Rockwell Kent did not know where he would live in Alaska when he arrived in 1918. His intention, if it can be said that he had one, was to find a place apart from other people, and to paint. From Seward, a town full of men who had come north in search of gold, Kent and his young son—also called Rockwell—took a small boat into Resurrection Bay, where a chance meeting led them to an empty cabin on a small, wooded island. On August 28, under gray and drizzling skies, they loaded up their small boat and moved to Fox Island.
Kent was an artist from New York, a slight man with a long, sharp nose and a soft chin. Among his supplies was a heavy load of books—Nietzsche’s Thus Spake Zarathustra, both the Odyssey and the Iliad, a collection of poems by William Blake, and more. Alaska, he imagined, might provide fuel for his work for a time. He was a landscape painter, and this place had wild and unexploited natural sights and resources for a man like him.

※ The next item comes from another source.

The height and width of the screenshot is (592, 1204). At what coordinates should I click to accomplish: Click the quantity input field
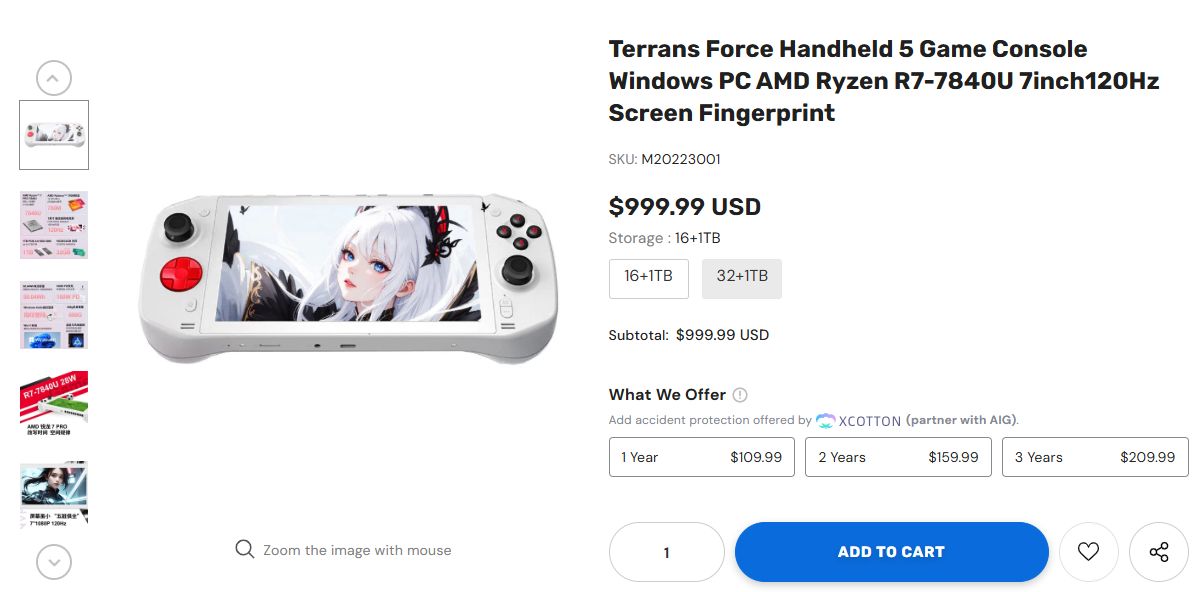click(667, 552)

Kent didn’t think of himself as writer, but in the months he spent on Fox Island, many nights were dedicated to letters home, describing the Alaskan days and nights in detail. That writing became a book, Wilderness: A Journal of Quiet Adventure in Alaska, and at least one British magazine thought it to be “easily the most remarkable book to come out of America since Leaves of Grass was published.”